> Task goal
Copy, word for word, each line of the data below from the first through the line containing "Given: Select the", and stop there.

(Beginning of Exercise data)

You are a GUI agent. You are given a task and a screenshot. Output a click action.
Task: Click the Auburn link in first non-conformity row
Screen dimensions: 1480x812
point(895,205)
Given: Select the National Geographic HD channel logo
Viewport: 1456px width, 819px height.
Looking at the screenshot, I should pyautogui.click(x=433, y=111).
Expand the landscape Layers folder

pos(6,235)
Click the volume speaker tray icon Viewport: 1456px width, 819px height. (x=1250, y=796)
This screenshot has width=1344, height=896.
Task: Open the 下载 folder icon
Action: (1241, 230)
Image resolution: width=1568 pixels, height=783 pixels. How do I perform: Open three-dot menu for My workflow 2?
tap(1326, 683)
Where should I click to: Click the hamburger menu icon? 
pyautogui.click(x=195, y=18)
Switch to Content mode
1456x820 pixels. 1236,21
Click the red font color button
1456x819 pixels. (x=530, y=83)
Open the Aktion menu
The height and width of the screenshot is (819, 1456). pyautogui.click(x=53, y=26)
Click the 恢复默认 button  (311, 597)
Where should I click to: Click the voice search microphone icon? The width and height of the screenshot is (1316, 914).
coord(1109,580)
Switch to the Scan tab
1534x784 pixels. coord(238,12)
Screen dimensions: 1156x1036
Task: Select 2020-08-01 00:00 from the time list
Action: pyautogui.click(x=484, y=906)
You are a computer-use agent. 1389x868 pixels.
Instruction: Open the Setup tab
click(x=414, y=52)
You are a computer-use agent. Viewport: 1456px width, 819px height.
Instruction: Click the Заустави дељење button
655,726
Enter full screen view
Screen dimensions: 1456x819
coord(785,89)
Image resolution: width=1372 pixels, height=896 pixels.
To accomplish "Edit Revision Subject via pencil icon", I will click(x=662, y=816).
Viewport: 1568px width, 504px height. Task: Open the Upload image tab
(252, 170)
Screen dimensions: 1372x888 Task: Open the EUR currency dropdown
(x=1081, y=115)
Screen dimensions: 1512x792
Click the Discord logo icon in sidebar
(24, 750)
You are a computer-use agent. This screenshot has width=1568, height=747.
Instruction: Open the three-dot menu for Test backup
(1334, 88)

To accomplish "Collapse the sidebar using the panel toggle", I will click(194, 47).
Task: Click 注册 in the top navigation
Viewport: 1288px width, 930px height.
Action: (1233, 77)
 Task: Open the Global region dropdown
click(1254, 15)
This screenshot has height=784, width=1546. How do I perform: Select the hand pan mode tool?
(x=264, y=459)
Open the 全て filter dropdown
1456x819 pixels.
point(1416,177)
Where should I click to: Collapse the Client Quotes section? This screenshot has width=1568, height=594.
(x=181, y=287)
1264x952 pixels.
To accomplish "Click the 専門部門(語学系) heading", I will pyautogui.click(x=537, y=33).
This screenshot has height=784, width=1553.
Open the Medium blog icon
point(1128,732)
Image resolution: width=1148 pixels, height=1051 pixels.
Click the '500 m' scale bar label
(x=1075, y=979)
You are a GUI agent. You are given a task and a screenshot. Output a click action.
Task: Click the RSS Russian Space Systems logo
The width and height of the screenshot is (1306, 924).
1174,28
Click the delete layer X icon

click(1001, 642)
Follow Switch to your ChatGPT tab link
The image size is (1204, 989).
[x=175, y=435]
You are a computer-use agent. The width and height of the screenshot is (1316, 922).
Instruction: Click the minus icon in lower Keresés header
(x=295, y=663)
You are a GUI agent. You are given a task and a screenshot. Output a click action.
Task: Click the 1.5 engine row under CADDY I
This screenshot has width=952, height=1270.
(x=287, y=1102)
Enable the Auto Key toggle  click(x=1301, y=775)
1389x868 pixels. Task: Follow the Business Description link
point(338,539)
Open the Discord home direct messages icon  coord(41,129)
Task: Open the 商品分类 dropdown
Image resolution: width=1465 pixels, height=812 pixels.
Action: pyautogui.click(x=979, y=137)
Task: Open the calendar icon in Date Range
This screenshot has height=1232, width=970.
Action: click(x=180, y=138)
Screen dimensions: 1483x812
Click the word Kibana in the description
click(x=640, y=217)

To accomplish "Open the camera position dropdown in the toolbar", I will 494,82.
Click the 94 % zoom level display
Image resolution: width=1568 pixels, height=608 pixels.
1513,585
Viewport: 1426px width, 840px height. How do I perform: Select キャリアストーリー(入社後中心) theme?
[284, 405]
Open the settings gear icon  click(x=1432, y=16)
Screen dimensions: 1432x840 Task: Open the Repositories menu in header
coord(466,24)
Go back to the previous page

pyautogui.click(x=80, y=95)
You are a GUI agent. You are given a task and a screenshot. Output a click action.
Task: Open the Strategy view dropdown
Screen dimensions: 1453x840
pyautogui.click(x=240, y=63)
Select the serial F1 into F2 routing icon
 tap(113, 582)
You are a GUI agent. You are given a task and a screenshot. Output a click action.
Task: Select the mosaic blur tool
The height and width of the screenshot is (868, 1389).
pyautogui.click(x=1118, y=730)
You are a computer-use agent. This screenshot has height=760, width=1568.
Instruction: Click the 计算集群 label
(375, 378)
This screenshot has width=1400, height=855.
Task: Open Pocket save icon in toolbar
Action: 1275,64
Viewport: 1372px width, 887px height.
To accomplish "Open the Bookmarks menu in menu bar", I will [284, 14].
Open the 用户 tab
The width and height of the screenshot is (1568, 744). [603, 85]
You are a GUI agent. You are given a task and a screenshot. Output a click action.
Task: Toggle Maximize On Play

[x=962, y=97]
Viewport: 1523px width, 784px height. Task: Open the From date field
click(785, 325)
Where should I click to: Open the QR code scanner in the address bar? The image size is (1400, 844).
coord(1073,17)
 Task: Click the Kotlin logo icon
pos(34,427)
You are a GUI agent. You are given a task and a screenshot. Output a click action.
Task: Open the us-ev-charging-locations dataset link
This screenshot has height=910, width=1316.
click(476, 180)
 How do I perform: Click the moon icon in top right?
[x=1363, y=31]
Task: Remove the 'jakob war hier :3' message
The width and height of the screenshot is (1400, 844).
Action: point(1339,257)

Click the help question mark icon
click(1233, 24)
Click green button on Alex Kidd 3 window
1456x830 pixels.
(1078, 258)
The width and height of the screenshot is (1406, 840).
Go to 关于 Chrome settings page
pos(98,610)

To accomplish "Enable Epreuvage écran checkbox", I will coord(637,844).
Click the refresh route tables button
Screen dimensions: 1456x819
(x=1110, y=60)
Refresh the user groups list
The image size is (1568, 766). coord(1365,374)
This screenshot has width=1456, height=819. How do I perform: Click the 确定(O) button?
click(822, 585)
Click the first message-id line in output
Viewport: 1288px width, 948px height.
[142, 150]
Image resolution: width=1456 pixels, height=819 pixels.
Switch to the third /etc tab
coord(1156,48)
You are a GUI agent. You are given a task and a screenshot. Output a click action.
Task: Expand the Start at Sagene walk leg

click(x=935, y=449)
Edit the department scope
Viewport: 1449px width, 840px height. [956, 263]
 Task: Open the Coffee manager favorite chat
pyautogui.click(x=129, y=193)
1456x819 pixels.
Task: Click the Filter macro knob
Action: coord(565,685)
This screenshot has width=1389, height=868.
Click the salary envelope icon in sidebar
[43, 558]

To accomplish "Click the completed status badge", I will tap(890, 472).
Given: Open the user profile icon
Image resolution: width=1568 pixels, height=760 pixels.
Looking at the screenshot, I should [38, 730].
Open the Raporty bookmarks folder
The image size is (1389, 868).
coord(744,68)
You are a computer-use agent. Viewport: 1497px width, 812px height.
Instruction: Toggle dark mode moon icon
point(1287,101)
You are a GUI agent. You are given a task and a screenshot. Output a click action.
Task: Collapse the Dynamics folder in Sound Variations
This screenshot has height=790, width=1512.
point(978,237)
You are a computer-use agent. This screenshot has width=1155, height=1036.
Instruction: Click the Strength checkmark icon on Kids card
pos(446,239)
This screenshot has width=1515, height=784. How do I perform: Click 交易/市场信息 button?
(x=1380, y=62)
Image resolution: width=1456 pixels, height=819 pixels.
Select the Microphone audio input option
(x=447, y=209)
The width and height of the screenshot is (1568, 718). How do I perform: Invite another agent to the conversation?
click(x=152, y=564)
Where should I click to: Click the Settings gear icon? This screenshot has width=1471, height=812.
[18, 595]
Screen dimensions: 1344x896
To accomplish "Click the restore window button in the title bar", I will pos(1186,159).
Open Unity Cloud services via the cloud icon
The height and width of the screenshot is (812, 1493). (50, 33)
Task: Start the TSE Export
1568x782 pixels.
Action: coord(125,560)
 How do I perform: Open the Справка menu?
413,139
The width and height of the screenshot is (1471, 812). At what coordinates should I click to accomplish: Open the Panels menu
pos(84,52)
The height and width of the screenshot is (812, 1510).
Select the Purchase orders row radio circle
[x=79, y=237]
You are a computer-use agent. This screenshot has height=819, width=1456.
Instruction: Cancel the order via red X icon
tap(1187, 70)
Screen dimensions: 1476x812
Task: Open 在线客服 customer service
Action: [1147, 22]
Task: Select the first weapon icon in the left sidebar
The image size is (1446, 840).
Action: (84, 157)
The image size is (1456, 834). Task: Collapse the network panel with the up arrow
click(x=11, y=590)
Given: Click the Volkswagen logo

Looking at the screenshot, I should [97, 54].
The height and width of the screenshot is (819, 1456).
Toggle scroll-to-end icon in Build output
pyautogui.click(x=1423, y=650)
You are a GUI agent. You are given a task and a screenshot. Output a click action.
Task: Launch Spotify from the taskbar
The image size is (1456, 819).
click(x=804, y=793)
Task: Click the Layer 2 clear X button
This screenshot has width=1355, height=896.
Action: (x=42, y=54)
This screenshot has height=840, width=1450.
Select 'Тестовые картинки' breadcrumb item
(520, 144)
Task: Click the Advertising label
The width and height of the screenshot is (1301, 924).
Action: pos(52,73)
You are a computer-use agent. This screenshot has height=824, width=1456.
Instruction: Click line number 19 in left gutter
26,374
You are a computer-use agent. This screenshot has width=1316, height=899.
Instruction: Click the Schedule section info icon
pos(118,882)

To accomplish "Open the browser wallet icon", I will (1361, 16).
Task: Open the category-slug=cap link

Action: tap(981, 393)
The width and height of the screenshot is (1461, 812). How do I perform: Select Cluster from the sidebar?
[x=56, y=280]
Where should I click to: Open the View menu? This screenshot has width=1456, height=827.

(End of Exercise data)

> Your solution
You are a GUI agent. You are given a task and a screenshot. Output a click action.
Task: Click the Auburn link in first non-conformity row
Screen dimensions: 1480x812
point(895,205)
Given: Select the National Geographic HD channel logo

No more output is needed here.